The rambutan is a fruit that grows on tropical tree.
The word rambutan is derived from the Malay word rambut which means “hair”, a reference to the numerous hairy protuberances of the fruit.
The rambutan is native to the Indonesian region, and other regions of tropical Southeast Asia.
Around the 13th to 15th centuries, Arab traders, who played a major role in Indian Ocean trade, introduced rambutan into Zanzibar and Pemba of East Africa.
In the 19th century, the Dutch introduced rambutan from their colony in Southeast Asia to Suriname in South America.
In 1912, rambutan was introduced to the Philippines from Indonesia.
The rambutan flourishes from sea-level to 500 or even 600 meters (1,600 or even 1,800 ft), in tropical, humid regions having well-distributed rainfall.
The rambutan tree reaches 15 to 25 meters (50 to 80 ft) in height, has a straight trunk to 60 cm (2 ft) wide, and a dense, usually spreading crown.
The evergreen leaves are alternate, pinnately compound, 7 to 30 cm (2.75 to 12 in) long.
The flowers are small, from 2.5 to 5 mm, apetalous, discoidal, and borne in erect terminal panicles from 15 to 30 cm wide. Aromatic rambutan flowers are highly attractive to many insects, especially bees.
The bright-red, oval fruit, about the size of a small hen’s egg, is covered with long, soft spines and has a tasty acid pulp.
The fruit are usually eaten fresh and also used in making jams and jellies, or canned.
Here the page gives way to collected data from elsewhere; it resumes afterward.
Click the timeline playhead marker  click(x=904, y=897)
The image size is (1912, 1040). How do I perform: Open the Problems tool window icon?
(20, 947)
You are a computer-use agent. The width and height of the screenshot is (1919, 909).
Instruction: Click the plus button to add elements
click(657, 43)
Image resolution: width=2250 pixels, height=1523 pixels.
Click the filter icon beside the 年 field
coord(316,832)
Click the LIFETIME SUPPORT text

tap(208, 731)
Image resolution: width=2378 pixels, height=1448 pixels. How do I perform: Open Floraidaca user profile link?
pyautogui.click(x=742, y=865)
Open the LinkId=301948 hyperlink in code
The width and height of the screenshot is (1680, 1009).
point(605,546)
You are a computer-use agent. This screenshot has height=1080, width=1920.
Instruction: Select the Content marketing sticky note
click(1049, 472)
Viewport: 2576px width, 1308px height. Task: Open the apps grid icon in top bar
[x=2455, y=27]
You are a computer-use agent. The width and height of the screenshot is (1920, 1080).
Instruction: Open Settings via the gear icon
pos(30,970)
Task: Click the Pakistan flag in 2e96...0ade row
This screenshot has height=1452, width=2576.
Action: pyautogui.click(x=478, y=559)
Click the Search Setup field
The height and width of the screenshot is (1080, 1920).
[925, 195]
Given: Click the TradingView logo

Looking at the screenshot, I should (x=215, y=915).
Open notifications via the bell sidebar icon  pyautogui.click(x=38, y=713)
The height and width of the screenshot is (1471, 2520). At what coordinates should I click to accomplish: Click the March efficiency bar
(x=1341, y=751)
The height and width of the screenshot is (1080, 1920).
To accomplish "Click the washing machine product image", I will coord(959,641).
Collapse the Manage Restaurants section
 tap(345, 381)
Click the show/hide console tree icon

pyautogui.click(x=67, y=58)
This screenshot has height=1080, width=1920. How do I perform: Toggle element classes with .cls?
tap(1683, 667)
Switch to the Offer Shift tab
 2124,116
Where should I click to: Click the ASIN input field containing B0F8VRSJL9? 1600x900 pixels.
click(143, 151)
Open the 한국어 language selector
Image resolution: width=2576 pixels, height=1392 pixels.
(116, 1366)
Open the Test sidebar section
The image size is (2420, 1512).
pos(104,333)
There are about 50 calories in 100 grams (3.5 ounces) of rambutans.
This fruit is a good source of dietary fiber and vitamin C. It also contains a good amount of copper and offers smaller amounts of manganese, phosphorus, potassium, magnesium, iron and zinc as well.
Thailand is the largest producer of rambutan followed by Indonesia and Malaysia.
Evergreen rambutan trees with their abundant colored fruit make beautiful landscape specimens.
It is also a popular garden fruit tree and propagated commercially in small orchards.
Though a close relative of the lychee and an equally desirable fruit, this member of the Sapindaceae is not nearly as well-known.